6. C'est ainsi que notre héroïne se moquait de tous ceux qui se livrent en proie aux flatteurs. "La plupart, ajoutait-elle, ne sont pas seulement sensibles aux éloges ; ils veulent encore être flattés et trompés dans leurs portraits. Parmi, les peintres, ils choisiront de préférence celui qui leur donnera dans un tableau la figure la plus agréable. Il en est même qui ordonnent à l'artiste de retrancher quelque chose de leur nez, de donner à leurs yeux une teinte plus noire, enfin de leur prêter les traits qu'ils voudraient réellement avoir. Ils ne s'aperçoivent pas qu'ils vont ainsi couronnant l'image d'un autre, qui n'a aucune ressemblance avec eux.

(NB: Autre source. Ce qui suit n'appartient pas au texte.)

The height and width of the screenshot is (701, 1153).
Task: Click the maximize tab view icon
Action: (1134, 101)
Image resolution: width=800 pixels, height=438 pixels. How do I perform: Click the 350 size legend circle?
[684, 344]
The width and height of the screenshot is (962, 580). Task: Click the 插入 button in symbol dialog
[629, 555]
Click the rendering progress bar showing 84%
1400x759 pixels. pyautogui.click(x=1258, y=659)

7. Tels ont été ses discours avec d'autres encore. Elle a donné d'ailleurs des éloges à la plus grande partie de ton ouvrage ; mais ce qu'elle n'a pu souffrir, c'est que tu l'aies assimilée à des déesses, à Junon et à Vénus. "Une semblable comparaison, a-t-elle dit, est au-dessus de moi et de toutes les mortelles. Je n'aurais pas mérite voulu qu'il m'eût mise en parallèle avec des héroïnes, telles que Pénélope, Arété, Théano, bien loin d'être comparée aux premières des déesses. J'ai pour elles trop de respect et de religion, Je craindrais d'être d'un orgueil comparable à celui de Cassiopée, si j'acceptais une louange de cette nature. Cependant elle ne se compara qu'aux Néréides : elle révérait Junon et Vénus."

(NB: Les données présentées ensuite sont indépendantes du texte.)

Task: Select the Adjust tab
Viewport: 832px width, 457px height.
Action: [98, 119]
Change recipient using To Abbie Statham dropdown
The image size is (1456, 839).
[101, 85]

8. Enfin, Lycinus, elle te prie de vouloir bien modifier ton oeuvre, ou bien elle prend les divinités à témoin que c'est contre son gré que tu l’as écrite. Tu dois savoir que ton livre lui ferait de la peine, s'il entrait en circulation tel qu'il est, sans religion et sans piété envers les dieux. Elle s'accuserait elle-même d'impiété et se croirait coupable, en se laissant comparer à la Vénus de Cnide ou à celle des Jardins. Elle te remet en mémoire ce que tu dis d'elle à la fin de ton ouvrage, à savoir que le faste et l'orgueil ne sont point dans son caractère, que, loin de vouloir s'élever au-dessus de la condition humaine, elle se contente d'effleurer la terre de son vol ; voilà ce que tu dis, et puis tu vas la porter jusqu'aux cieux et l'égaler à des déesses.

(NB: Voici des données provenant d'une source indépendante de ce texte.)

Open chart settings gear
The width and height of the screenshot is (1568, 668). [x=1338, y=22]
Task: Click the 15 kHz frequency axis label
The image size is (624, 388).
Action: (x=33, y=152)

9. Elle te conjure de ne pas la croire moins sensée qu'Alexandre. Un architecte promettait à ce roi de changer tout le mont Athos en sa statue (01), et d'y tailler son image, tenant une ville dans chaque main : le monarque, regardant cette promesse comme une imposture et jugeant cette téméraire entreprise comme trop au-dessus de lui, fit taire un homme si leste à sculpter des colosses, et lui ordonna de laisser en place le mont Athos, sans aller rapetisser une si grande montagne jusqu'à une ressemblance marquée avec le corps humain. Elle applaudissait beaucoup à la grandeur d'âme d'Alexandre, qui, par ce refus, s'était élevé, disait-elle, une statue plus haute que le mont Athos dans la mémoire de ceux qui garderaient de ce prince un éternel souvenir : car il n'appartient qu'à une grande âme de mépriser un honneur si extraordinaire.
10. Elle a beaucoup admiré ton idée et la composition de tes portraits, mais elle ne les trouve pas ressemblants. Elle ne croit point mériter semblable honneur, elle s'en reconnaît bien loin, ainsi que n'importe quelle autre femme. Elle te renvoie donc tes éloges et s'incline devant tes modèles. Loue ses vertus humaines ; mais, suivant ses propres expressions : "Pas de chaussure plus grande que mon pied, de peur qu'elle ne me fasse faire un faux pas, quand je voudrai marcher (02)"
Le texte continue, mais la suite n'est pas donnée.